Problem statement:
Update the passage of the mailing list reply between "For the production" and "redByte, s.r.o.", inclusive, so that "bulk insert" is replaced with "batch load".

Page excerpt:
····················

Re: analyze causes query planner to choose suboptimal plan for aselect query in separate transaction - Mailing list pgsql-general

From Martin Kováčik
Subject Re: analyze causes query planner to choose suboptimal plan for aselect query in separate transaction
Date
Msg-id CABp97hP+m6NQwr=4u=AH2baRn--LVCAWA9b+Ybu=zigcOGMBXg@mail.gmail.com
Whole thread Raw
In response to Re: analyze causes query planner to choose suboptimal plan for a select query in separate transaction  (Tom Lane <tgl@sss.pgh.pa.us>)
List pgsql-general
Thanks Tom,

that is a great explanation. The default plan, which overestimates number of rows is much better than the plan (which is based on wrong stats) that underestimates it. This is true for my particular case but may be bad for other cases.

The schema is created before the tests begin so the suggestion to create required tables inside a transaction isn't feasible for my case. For the build server I'm going with Michael's suggestion to disable autovacuum. Instead I'll do manual vacuuming/analyzing before build starts.

For the production use case I'll do my own analyze after bulk insert as you suggested.

Initially I thought that inside a transaction stats are automatically updated after the inserts because the query ran much faster than the query which was based on statistics with no rows. I did not realize the planner chooses a "default" plan when there are no stats.

Martin Kováčik
CEO
redByte, s.r.o.
+421 904 236 791
kovacik@redbyte.eu, www.redbyte.eu


On Thu, Apr 25, 2019 at 9:46 PM Tom Lane <tgl@sss.pgh.pa.us> wrote:
Martin Kováčik <kovacik@redbyte.eu> writes:
> To illustrate my situation let's consider my tests look like this:

> BEGIN;

> -- A: insert data for the test

> -- B: i'll refer to this point later

> -- C: select(s)

> ROLLBACK;

> Everything is fine, until autovacuum (analyze) runs when the test is at
> point B. After that the query planner at point C chooses wrong plan and the
> query takes a long time to complete, blocking one CPU core for a long time.
> It seems like the planner statistics inside running transaction are
> affected by analyze task running outside of the transaction.

Yup, they are.  However, you're already at risk of a pretty bad plan for
a case like this, since (by assumption) the stats before you did the
insert at step A are radically different from what they should be after
the insert.

····················

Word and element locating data
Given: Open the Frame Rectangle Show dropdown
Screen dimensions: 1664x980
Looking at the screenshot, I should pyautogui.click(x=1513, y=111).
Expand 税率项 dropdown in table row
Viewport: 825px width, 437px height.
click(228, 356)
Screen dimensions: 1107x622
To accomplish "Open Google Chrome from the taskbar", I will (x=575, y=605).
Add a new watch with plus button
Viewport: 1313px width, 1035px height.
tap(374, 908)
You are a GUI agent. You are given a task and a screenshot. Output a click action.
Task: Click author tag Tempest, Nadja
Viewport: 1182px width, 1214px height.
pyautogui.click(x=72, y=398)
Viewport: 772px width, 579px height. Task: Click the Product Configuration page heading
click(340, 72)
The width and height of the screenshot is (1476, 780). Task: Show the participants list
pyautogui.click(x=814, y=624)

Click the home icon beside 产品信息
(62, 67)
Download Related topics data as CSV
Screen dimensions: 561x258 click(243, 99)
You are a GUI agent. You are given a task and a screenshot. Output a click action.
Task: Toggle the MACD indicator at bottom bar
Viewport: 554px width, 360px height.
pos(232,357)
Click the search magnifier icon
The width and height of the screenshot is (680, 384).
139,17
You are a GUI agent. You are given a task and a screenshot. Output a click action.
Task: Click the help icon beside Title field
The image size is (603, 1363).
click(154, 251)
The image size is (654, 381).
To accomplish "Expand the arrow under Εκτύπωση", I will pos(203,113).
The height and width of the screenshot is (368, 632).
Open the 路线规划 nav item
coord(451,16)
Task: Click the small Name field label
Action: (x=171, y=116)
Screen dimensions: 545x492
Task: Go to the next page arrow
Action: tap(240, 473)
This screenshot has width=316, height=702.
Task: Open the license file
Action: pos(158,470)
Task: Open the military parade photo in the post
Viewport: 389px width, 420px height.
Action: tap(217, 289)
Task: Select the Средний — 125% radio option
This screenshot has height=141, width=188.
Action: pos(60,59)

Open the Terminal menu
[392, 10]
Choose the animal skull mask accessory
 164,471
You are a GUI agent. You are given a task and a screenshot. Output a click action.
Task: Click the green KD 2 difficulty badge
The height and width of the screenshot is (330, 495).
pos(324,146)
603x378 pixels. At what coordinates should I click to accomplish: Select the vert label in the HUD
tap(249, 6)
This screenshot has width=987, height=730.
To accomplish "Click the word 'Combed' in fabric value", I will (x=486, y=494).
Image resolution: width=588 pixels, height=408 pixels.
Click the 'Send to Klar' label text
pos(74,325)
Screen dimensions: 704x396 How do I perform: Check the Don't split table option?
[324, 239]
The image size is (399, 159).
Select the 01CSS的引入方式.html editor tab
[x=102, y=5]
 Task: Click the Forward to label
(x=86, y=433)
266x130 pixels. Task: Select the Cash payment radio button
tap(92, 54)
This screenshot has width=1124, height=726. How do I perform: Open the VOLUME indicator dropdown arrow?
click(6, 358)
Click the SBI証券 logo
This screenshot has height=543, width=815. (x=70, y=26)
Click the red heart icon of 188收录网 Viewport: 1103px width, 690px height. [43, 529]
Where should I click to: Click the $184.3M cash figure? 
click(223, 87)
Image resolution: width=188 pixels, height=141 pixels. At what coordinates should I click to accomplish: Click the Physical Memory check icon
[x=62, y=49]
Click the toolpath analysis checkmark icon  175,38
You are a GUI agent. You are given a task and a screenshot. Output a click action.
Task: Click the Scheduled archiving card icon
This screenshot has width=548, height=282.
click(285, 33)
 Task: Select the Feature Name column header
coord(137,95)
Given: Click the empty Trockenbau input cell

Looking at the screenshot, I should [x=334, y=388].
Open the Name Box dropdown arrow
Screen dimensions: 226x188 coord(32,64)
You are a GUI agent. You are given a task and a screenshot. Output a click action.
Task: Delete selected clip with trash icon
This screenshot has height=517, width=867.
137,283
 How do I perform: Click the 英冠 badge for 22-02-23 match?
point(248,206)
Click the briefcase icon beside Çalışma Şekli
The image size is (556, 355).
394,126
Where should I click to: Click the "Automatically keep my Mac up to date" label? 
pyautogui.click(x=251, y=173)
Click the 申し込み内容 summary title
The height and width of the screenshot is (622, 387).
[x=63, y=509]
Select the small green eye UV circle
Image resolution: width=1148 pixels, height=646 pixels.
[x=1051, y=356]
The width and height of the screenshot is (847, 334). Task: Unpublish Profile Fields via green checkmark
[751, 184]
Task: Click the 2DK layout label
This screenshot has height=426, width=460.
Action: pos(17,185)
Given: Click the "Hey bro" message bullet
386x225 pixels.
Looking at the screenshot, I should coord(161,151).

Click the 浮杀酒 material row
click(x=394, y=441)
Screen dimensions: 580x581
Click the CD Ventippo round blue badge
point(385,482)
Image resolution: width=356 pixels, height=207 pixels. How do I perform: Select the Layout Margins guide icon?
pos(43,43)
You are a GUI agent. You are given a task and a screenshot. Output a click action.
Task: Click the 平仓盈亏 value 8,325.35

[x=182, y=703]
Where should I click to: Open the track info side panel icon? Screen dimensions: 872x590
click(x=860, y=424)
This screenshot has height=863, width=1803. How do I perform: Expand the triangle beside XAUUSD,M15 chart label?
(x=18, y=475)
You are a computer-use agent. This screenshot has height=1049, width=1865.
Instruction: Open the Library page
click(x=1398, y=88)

····················

Finished task:
For the production use case I'll do my own analyze after batch load as you suggested.

Initially I thought that inside a transaction stats are automatically updated after the inserts because the query ran much faster than the query which was based on statistics with no rows. I did not realize the planner chooses a "default" plan when there are no stats.

Martin Kováčik
CEO
redByte, s.r.o.